- **Work to complete**:
Reproduce the data verbatim from its first line through the line that contains "Looking at the screenshot, I should coord(52,352).", leaving out the pictures.
====== Data supplied
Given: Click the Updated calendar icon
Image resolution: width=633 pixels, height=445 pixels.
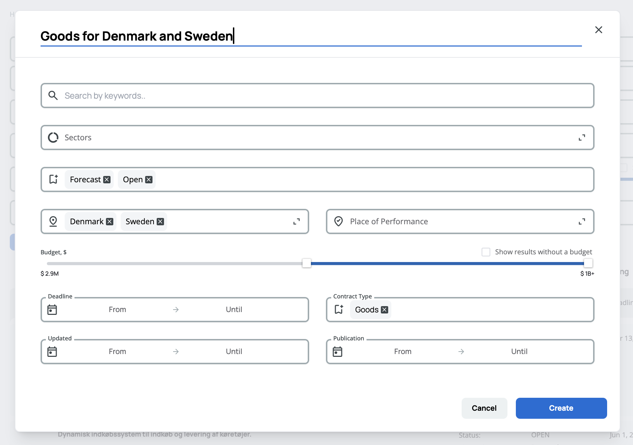Looking at the screenshot, I should coord(52,352).
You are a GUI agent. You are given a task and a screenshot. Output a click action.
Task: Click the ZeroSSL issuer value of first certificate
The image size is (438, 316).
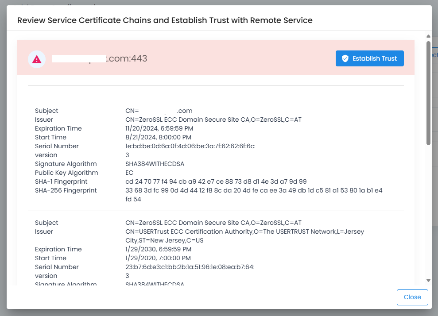[x=213, y=119]
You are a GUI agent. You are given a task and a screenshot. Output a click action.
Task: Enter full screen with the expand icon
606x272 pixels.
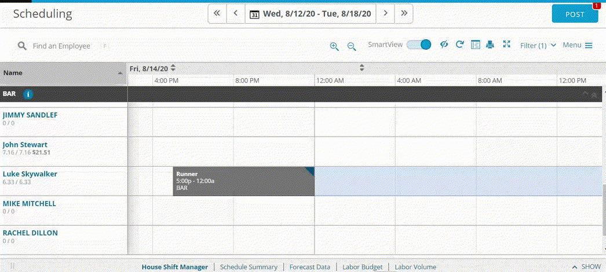point(506,45)
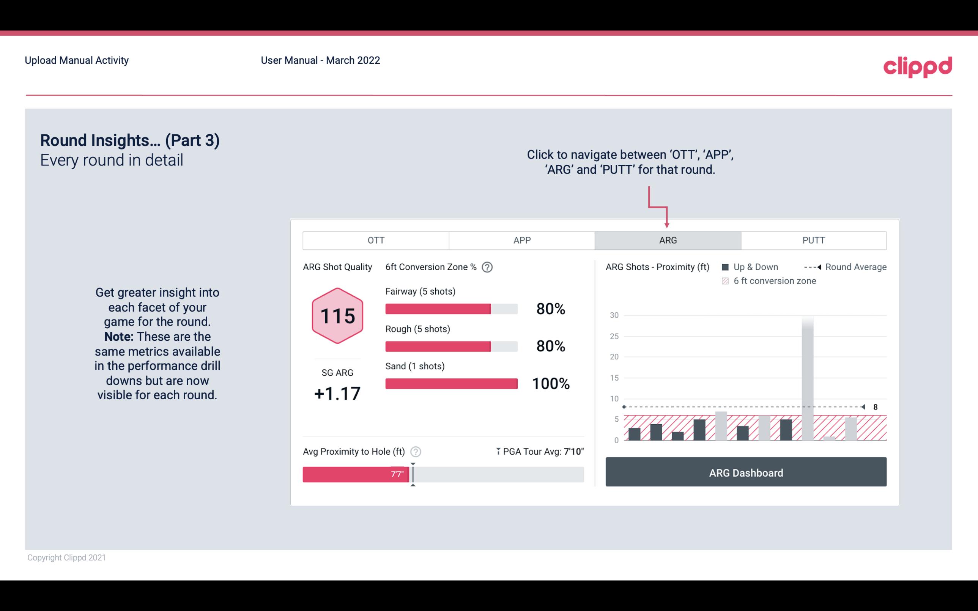Click the ARG Dashboard button
This screenshot has height=611, width=978.
(746, 472)
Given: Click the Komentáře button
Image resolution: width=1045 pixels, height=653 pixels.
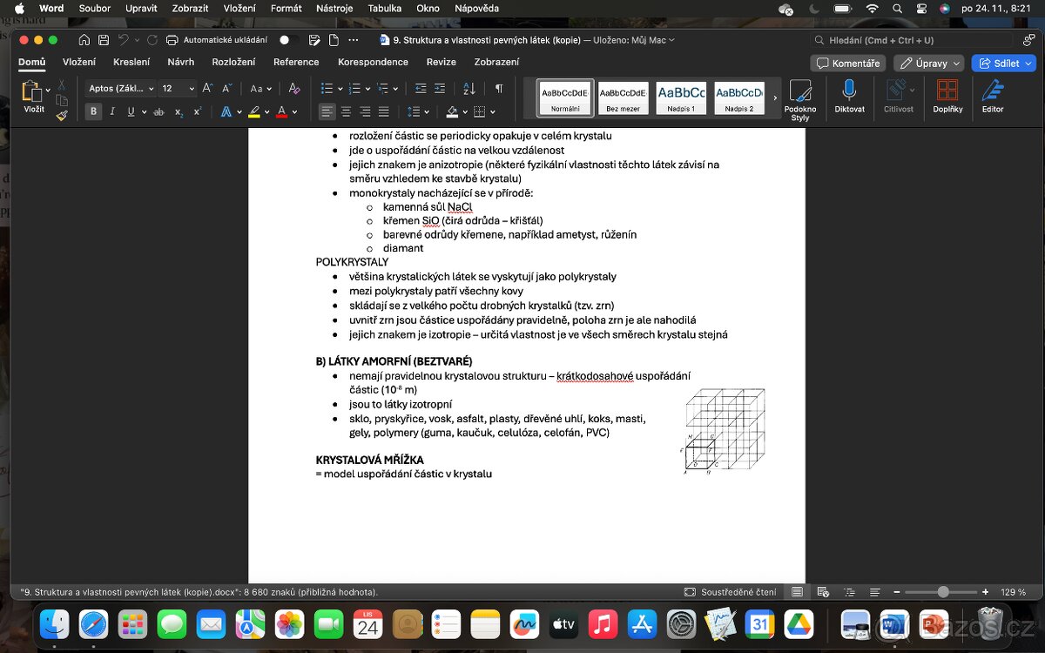Looking at the screenshot, I should (847, 64).
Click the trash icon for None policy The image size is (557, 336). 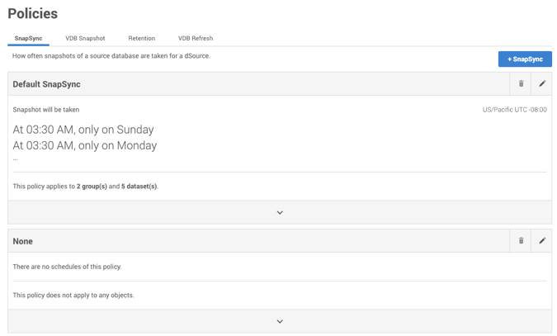pyautogui.click(x=521, y=241)
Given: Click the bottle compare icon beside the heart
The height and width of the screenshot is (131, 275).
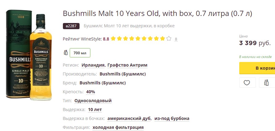Looking at the screenshot, I should coord(267,83).
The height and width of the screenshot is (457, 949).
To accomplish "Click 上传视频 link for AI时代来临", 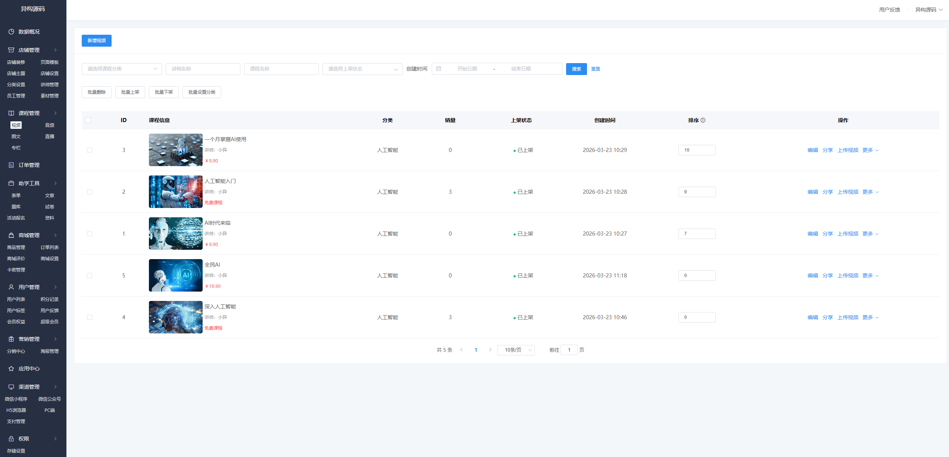I will [x=848, y=234].
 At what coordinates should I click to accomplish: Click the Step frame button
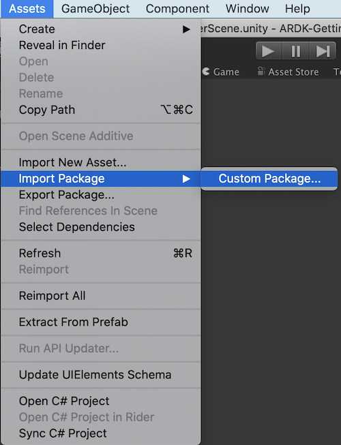[x=323, y=51]
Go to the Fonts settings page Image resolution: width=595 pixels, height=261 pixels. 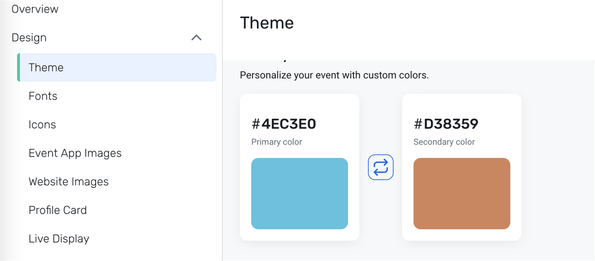[x=43, y=96]
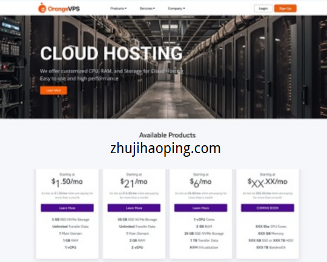This screenshot has width=327, height=262.
Task: Click the COMING SOON plan button
Action: pyautogui.click(x=268, y=208)
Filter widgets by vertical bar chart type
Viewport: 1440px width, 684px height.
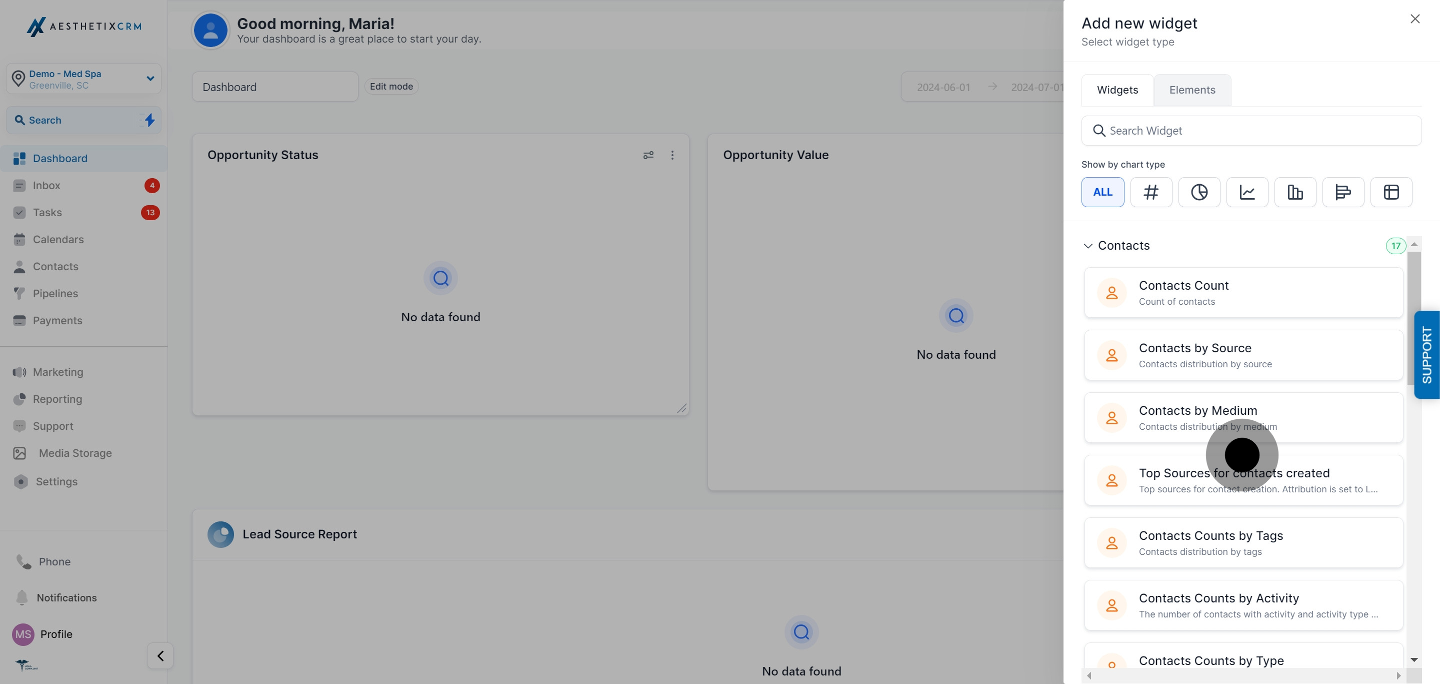(x=1295, y=192)
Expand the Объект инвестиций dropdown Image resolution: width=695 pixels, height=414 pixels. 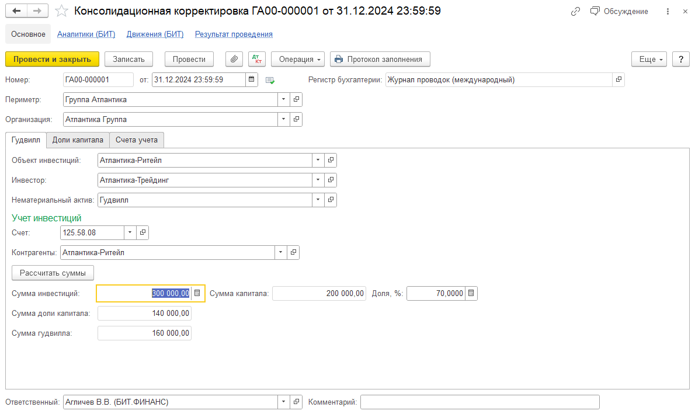click(318, 161)
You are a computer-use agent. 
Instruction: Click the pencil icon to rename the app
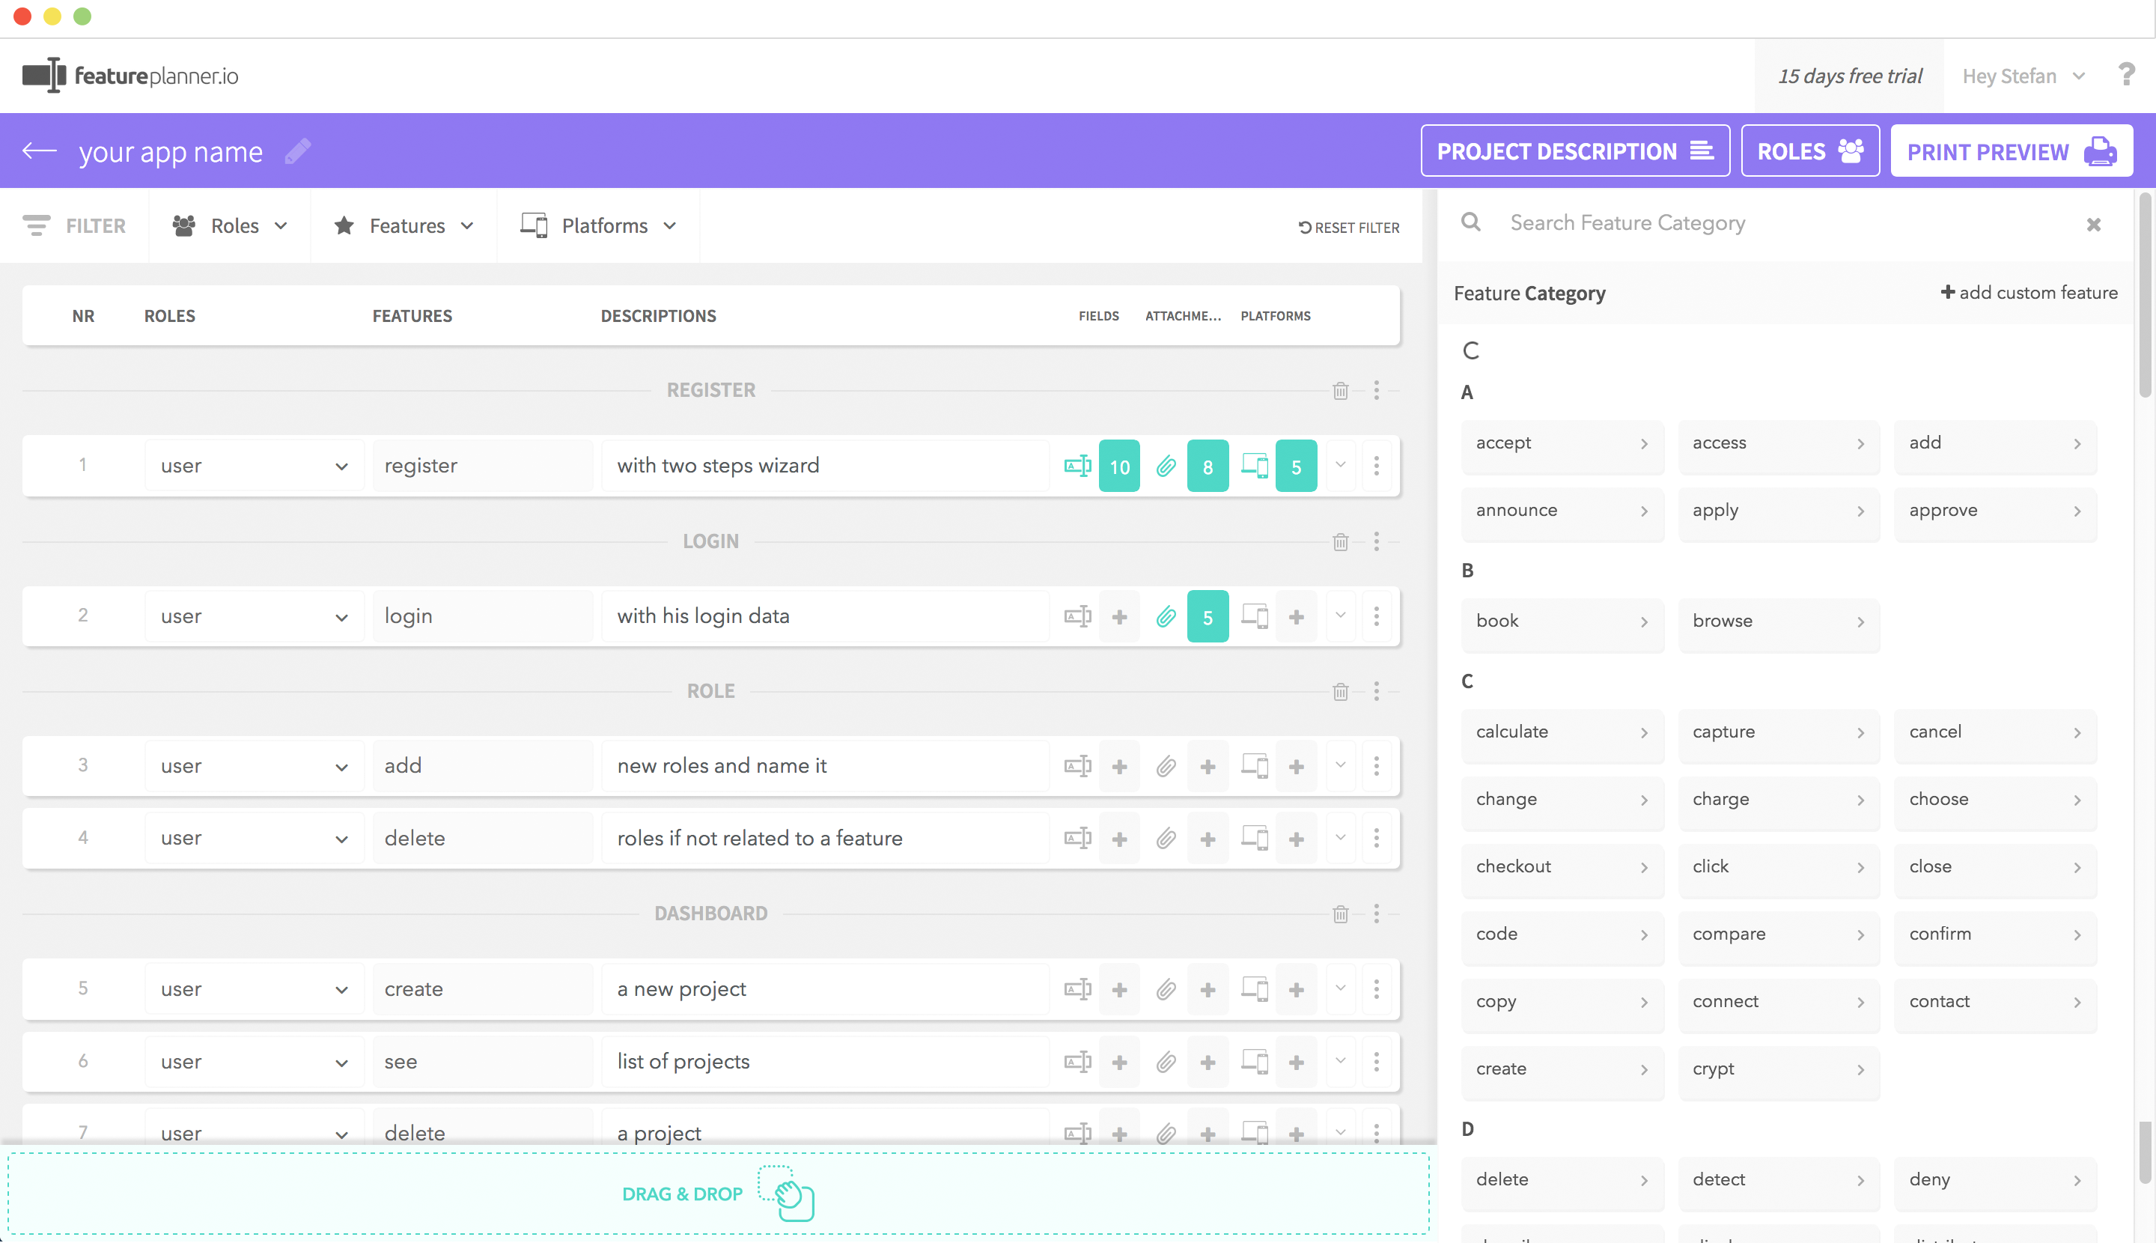pos(297,151)
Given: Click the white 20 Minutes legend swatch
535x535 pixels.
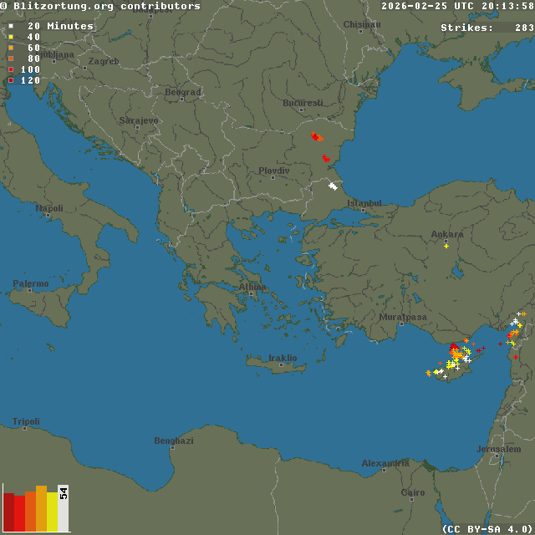Looking at the screenshot, I should point(10,26).
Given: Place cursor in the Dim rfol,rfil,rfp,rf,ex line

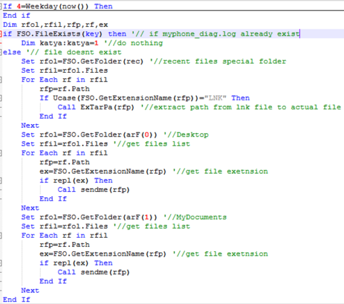Looking at the screenshot, I should (56, 24).
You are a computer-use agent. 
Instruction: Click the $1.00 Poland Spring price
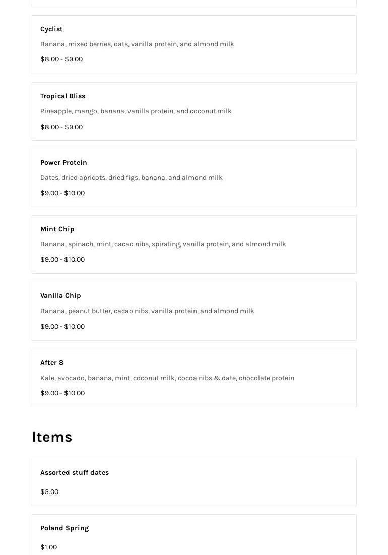click(48, 547)
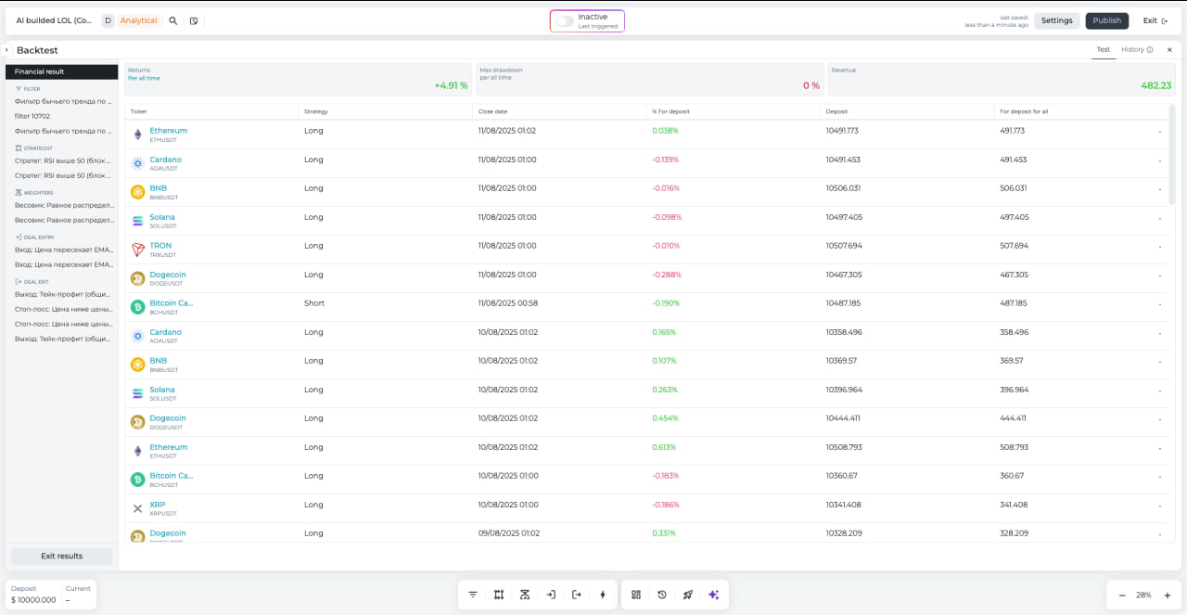Select the Deal Exit icon in bottom toolbar
The image size is (1187, 615).
tap(577, 595)
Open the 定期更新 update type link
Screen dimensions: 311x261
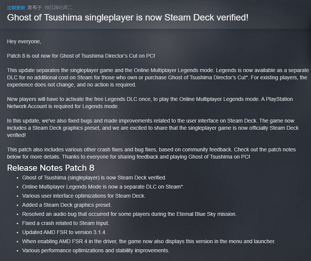(16, 8)
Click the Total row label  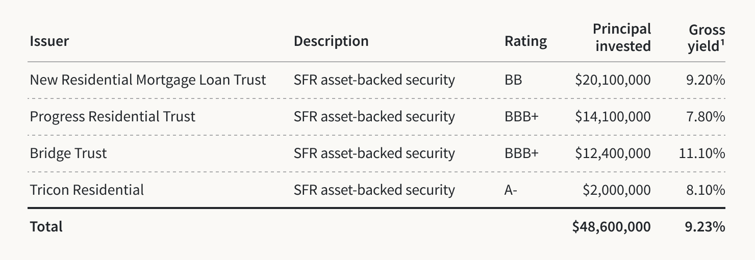pyautogui.click(x=46, y=227)
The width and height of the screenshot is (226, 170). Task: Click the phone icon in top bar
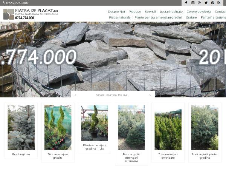pos(4,3)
============
- **Result for this task**:
Given: Click the Updated calendar icon
Image resolution: width=633 pixels, height=445 pixels.
Looking at the screenshot, I should coord(52,352).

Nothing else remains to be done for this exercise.